Ordre de l’excellence en éducation : des médailles pour qui ?

14 mars 2018

À l’annonce de la création de l’Ordre de l’excellence en éducation par le ministre Proulx, j’ai ressenti un vif malaise, comme c’est généralement le cas avec ce type de concours. Pourquoi la remise de médailles aux personnes ayant joué ou jouant un rôle important dans le domaine de l’éducation au Québec me heurte tant ?

L’un des objectifs de l’Ordre est de valoriser l’éducation, l’école et son personnel.

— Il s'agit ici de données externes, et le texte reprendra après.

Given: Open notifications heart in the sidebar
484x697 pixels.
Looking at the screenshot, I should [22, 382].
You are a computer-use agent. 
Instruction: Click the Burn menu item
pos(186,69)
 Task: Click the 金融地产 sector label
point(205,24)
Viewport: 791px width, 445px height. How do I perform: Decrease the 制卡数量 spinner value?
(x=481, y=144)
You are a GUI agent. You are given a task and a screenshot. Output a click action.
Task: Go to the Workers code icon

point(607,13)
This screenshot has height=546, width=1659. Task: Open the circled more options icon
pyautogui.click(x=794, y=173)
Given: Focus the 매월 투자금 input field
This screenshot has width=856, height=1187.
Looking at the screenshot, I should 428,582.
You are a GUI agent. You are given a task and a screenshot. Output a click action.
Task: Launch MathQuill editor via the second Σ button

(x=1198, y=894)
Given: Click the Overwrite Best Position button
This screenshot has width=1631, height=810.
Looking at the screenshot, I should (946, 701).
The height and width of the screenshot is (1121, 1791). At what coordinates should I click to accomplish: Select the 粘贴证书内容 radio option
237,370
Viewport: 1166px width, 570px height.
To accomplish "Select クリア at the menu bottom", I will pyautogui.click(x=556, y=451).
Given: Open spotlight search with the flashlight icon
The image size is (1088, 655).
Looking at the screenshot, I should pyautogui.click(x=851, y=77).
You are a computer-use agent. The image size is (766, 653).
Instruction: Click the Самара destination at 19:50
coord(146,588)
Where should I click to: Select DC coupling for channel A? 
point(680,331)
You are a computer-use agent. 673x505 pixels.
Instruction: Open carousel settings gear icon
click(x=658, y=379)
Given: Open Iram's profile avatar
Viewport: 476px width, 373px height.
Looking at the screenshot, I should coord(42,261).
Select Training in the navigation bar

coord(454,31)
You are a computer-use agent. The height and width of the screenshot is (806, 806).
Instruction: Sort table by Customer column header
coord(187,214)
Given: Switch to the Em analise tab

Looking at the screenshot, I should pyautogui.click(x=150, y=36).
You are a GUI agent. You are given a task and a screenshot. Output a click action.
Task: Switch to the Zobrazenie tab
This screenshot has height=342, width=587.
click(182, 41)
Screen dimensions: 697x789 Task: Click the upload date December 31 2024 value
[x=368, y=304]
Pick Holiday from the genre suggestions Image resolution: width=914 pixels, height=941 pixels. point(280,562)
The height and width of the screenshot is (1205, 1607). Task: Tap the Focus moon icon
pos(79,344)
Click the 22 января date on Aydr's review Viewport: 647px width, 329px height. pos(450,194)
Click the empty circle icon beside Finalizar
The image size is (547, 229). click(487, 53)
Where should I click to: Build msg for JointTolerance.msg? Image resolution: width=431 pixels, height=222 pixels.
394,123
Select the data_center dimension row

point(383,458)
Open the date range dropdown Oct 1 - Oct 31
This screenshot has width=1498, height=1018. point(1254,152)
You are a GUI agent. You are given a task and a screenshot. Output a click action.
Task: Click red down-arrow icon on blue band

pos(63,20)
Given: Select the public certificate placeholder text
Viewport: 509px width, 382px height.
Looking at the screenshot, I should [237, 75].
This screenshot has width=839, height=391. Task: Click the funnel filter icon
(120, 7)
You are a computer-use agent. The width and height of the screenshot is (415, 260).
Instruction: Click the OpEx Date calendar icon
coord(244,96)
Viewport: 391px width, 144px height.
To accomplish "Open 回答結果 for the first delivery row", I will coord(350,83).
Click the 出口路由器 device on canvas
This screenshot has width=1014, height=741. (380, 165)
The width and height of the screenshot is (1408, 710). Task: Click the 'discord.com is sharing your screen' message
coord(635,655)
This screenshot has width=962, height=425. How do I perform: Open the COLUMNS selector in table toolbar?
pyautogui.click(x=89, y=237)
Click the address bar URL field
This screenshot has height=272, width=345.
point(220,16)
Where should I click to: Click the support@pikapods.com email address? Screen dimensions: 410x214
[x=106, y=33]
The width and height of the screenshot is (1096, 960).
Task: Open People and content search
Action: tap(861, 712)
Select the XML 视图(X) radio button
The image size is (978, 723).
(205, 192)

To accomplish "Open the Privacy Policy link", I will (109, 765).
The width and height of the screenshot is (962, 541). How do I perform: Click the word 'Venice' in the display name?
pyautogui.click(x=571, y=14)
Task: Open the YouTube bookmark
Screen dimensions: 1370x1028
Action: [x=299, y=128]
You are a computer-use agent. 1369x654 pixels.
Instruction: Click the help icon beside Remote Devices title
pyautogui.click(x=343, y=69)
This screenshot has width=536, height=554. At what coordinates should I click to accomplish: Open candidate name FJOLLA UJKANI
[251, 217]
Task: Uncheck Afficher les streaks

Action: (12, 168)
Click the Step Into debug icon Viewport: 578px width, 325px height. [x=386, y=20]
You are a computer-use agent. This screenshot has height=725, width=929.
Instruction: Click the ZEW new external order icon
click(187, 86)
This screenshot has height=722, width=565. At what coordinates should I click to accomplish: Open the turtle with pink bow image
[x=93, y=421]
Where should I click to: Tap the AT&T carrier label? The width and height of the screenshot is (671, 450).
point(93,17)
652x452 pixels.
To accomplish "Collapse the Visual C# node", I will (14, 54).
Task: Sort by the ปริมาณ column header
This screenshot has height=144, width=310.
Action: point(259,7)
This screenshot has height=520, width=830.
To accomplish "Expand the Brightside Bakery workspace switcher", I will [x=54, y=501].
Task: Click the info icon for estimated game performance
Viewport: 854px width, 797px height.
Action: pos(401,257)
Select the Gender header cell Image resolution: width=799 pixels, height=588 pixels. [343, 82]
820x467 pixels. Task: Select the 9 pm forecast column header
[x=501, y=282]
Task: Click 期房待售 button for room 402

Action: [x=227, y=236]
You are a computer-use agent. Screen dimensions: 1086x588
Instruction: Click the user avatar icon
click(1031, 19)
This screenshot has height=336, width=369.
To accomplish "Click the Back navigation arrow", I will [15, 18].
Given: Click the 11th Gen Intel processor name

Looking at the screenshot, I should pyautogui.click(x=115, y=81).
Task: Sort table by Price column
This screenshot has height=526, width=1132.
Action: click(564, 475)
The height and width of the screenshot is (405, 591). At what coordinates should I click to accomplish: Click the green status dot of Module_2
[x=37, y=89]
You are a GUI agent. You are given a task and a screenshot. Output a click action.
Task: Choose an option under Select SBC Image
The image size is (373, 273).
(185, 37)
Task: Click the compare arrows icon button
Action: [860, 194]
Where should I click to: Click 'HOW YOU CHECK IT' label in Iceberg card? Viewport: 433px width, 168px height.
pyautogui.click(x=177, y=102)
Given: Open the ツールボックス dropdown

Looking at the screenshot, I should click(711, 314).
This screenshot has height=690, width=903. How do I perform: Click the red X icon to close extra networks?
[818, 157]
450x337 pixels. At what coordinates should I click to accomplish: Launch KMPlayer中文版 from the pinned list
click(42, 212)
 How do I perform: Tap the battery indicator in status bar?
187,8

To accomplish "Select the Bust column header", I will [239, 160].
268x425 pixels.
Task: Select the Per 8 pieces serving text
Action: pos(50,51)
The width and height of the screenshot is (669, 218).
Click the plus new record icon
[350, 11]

Peut-être que ma réserve vient du fait que j’ai beaucoup de difficulté à associer valorisation, d’une part, et appauvrissement du réseau de l’éducation des dernières années, de l’autre.

Coupures drastiques, injections d’argent à la pièce, culture électoraliste sans vision d’ensemble pour le réseau public, alourdissement de la tâche, violence croissante, manque de services, trop de plans d’intervention pour une seule personne, impression du devoir non accompli, épuisement, gestion chaotique où on laisse entendre que les problèmes viennent des enseignantes et des enseignants et du personnel de soutien… Sur ces réalités quotidiennes du personnel de l’éducation, générées en grande partie par l’appauvrissement du réseau public, le ministre ne dit mot.

Puis, dans ma réflexion, j’ai évidemment lu le tout récent livre du ministre Proulx. Offrir une formation initiale menant à un diplôme de deuxième cycle, doter les enseignants d’un plan annuel de développement professionnel  et ramener la création d’un ordre professionnel, ce sont là les solutions « révolutionnaires »  du ministre de l’Éducation pour valoriser le personnel de l’éducation… Ces médailles commencent déjà à avoir un goût amer.

Dans son chapitre sur les enseignants, le ministre Proulx parle des devoirs et des obligations de ceux-ci pour ensuite aborder la formation initiale, la valorisation de la profession et l’ordre professionnel, tout ça en envoyant un fion sur les contraintes et les rigidités des conventions collectives ! Il fait certes, en début de chapitre, un préambule laudatif sur la noblesse de la profession  enseignante. «  Enseigner, ce n’est pas un métier comme les autres. » On le sait bien, la vocation a le dos large ! Beaucoup de devoirs, mais pas un mot sur la qualité du travail exceptionnel de celles et ceux qui, tous les jours, jouent un rôle essentiel dans la réussite des enfants.

Et le personnel de soutien ? Quelques vagues allusions à leur travail, surtout pour parler de la nécessité de décentraliser, mais sans jamais les nommer comme tel.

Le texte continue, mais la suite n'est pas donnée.